WHAT TO PRODUCE =>
Below are some records; return all of them exactly as they are.
### RECORDS PROVIDED ###
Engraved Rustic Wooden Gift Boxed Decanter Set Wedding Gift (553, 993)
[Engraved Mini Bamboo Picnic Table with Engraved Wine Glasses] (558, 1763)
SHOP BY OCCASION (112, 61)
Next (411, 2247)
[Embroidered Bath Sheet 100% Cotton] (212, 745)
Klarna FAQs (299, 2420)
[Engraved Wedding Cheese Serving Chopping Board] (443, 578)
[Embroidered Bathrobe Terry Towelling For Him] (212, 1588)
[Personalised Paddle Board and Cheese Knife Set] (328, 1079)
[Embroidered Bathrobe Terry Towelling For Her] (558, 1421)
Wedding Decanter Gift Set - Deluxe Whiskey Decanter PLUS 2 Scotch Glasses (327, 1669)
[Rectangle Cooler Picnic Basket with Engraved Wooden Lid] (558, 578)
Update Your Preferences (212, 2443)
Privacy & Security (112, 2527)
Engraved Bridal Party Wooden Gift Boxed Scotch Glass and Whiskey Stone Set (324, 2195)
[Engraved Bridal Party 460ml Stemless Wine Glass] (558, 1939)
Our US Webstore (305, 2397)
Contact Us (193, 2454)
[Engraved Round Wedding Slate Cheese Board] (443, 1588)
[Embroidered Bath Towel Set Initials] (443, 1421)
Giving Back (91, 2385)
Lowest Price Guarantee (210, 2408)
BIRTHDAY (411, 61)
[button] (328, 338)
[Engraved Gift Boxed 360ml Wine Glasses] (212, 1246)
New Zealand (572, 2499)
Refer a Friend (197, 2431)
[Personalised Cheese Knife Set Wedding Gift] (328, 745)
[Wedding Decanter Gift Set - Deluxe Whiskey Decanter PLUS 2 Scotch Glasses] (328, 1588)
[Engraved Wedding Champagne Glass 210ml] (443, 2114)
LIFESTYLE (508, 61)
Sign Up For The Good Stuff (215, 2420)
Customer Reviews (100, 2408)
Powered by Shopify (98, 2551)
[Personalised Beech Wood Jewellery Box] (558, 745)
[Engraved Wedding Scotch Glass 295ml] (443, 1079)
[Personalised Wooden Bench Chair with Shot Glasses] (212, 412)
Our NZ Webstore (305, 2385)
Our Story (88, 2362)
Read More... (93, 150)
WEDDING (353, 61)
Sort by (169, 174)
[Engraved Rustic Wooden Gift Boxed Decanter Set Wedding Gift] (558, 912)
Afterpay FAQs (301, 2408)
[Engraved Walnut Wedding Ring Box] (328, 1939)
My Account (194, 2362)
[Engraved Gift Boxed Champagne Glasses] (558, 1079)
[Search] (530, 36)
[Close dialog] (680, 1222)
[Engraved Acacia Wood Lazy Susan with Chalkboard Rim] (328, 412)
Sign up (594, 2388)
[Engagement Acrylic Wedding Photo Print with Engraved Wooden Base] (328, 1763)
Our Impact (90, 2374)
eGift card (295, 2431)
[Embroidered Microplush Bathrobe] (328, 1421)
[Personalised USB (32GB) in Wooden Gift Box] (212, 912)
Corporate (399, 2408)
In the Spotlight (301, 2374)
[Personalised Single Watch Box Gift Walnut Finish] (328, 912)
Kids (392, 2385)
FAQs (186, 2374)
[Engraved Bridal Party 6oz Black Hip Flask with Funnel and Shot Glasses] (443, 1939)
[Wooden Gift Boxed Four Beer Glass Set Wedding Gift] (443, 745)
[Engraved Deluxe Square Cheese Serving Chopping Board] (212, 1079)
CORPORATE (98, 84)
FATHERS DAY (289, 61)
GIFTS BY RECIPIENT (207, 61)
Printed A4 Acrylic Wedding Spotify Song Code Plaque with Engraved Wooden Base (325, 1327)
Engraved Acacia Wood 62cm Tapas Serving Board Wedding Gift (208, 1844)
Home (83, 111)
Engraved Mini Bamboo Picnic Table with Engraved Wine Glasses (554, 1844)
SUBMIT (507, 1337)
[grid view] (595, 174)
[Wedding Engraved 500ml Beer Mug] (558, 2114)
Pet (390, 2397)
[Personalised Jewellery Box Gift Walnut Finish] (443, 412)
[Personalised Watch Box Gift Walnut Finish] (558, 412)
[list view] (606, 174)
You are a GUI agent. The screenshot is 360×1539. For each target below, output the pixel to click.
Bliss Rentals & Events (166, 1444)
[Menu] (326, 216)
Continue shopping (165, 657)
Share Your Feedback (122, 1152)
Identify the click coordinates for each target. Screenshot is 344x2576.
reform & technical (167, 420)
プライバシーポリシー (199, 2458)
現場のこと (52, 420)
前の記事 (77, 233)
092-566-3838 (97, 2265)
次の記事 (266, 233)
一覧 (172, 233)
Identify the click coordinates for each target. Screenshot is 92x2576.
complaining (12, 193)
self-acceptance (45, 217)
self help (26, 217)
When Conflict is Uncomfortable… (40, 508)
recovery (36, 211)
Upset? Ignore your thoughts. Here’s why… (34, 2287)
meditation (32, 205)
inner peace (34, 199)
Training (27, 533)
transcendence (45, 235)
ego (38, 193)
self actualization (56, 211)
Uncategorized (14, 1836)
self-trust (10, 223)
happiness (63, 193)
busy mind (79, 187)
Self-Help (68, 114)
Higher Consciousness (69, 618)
###
SOLUTION =>
Engraved Rustic Wooden Gift Boxed Decanter Set Wedding Gift (553, 993)
[Engraved Mini Bamboo Picnic Table with Engraved Wine Glasses] (558, 1763)
SHOP BY OCCASION (112, 61)
Next (411, 2247)
[Embroidered Bath Sheet 100% Cotton] (212, 745)
Klarna FAQs (299, 2420)
[Engraved Wedding Cheese Serving Chopping Board] (443, 578)
[Embroidered Bathrobe Terry Towelling For Him] (212, 1588)
[Personalised Paddle Board and Cheese Knife Set] (328, 1079)
[Embroidered Bathrobe Terry Towelling For Her] (558, 1421)
Wedding Decanter Gift Set - Deluxe Whiskey Decanter PLUS 2 Scotch Glasses (327, 1669)
[Rectangle Cooler Picnic Basket with Engraved Wooden Lid] (558, 578)
Update Your Preferences (212, 2443)
Privacy & Security (112, 2527)
Engraved Bridal Party Wooden Gift Boxed Scotch Glass and Whiskey Stone Set (324, 2195)
[Engraved Bridal Party 460ml Stemless Wine Glass] (558, 1939)
Our US Webstore (305, 2397)
Contact Us (193, 2454)
[Engraved Round Wedding Slate Cheese Board] (443, 1588)
[Embroidered Bath Towel Set Initials] (443, 1421)
Giving Back (91, 2385)
Lowest Price Guarantee (210, 2408)
BIRTHDAY (411, 61)
[button] (328, 338)
[Engraved Gift Boxed 360ml Wine Glasses] (212, 1246)
New Zealand (572, 2499)
Refer a Friend (197, 2431)
[Personalised Cheese Knife Set Wedding Gift] (328, 745)
[Wedding Decanter Gift Set - Deluxe Whiskey Decanter PLUS 2 Scotch Glasses] (328, 1588)
[Engraved Wedding Champagne Glass 210ml] (443, 2114)
LIFESTYLE (508, 61)
Sign Up For The Good Stuff (215, 2420)
Customer Reviews (100, 2408)
Powered by Shopify (98, 2551)
[Personalised Beech Wood Jewellery Box] (558, 745)
[Engraved Wedding Scotch Glass 295ml] (443, 1079)
[Personalised Wooden Bench Chair with Shot Glasses] (212, 412)
Our NZ Webstore (305, 2385)
Our Story (88, 2362)
Read More... (93, 150)
WEDDING (353, 61)
Sort by (169, 174)
[Engraved Rustic Wooden Gift Boxed Decanter Set Wedding Gift] (558, 912)
Afterpay FAQs (301, 2408)
[Engraved Walnut Wedding Ring Box] (328, 1939)
My Account (194, 2362)
[Engraved Gift Boxed Champagne Glasses] (558, 1079)
[Search] (530, 36)
[Close dialog] (680, 1222)
[Engraved Acacia Wood Lazy Susan with Chalkboard Rim] (328, 412)
Sign up (594, 2388)
[Engagement Acrylic Wedding Photo Print with Engraved Wooden Base] (328, 1763)
Our Impact (90, 2374)
eGift card (295, 2431)
[Embroidered Microplush Bathrobe] (328, 1421)
[Personalised USB (32GB) in Wooden Gift Box] (212, 912)
Corporate (399, 2408)
In the Spotlight (301, 2374)
[Personalised Single Watch Box Gift Walnut Finish] (328, 912)
Kids (392, 2385)
FAQs (186, 2374)
[Engraved Bridal Party 6oz Black Hip Flask with Funnel and Shot Glasses] (443, 1939)
[Wooden Gift Boxed Four Beer Glass Set Wedding Gift] (443, 745)
[Engraved Deluxe Square Cheese Serving Chopping Board] (212, 1079)
CORPORATE (98, 84)
FATHERS DAY (289, 61)
GIFTS BY RECIPIENT (207, 61)
Printed A4 Acrylic Wedding Spotify Song Code Plaque with Engraved Wooden Base (325, 1327)
Engraved Acacia Wood 62cm Tapas Serving Board Wedding Gift (208, 1844)
Home (83, 111)
Engraved Mini Bamboo Picnic Table with Engraved Wine Glasses (554, 1844)
SUBMIT (507, 1337)
[grid view] (595, 174)
[Wedding Engraved 500ml Beer Mug] (558, 2114)
Pet (390, 2397)
[Personalised Jewellery Box Gift Walnut Finish] (443, 412)
[Personalised Watch Box Gift Walnut Finish] (558, 412)
[list view] (606, 174)
You are a GUI agent. The screenshot is 360×1539. For each target below, output the pixel to click.
Bliss Rentals & Events (166, 1444)
[Menu] (326, 216)
Continue shopping (165, 657)
Share Your Feedback (122, 1152)
Identify the click coordinates for each target. Screenshot is 344x2576.
reform & technical (167, 420)
プライバシーポリシー (199, 2458)
現場のこと (52, 420)
前の記事 (77, 233)
092-566-3838 (97, 2265)
次の記事 (266, 233)
一覧 (172, 233)
Identify the click coordinates for each target. Screenshot is 92x2576.
complaining (12, 193)
self-acceptance (45, 217)
self help (26, 217)
When Conflict is Uncomfortable… (40, 508)
recovery (36, 211)
Upset? Ignore your thoughts. Here’s why… (34, 2287)
meditation (32, 205)
inner peace (34, 199)
Training (27, 533)
transcendence (45, 235)
ego (38, 193)
self actualization (56, 211)
Uncategorized (14, 1836)
self-trust (10, 223)
happiness (63, 193)
busy mind (79, 187)
Self-Help (68, 114)
Higher Consciousness (69, 618)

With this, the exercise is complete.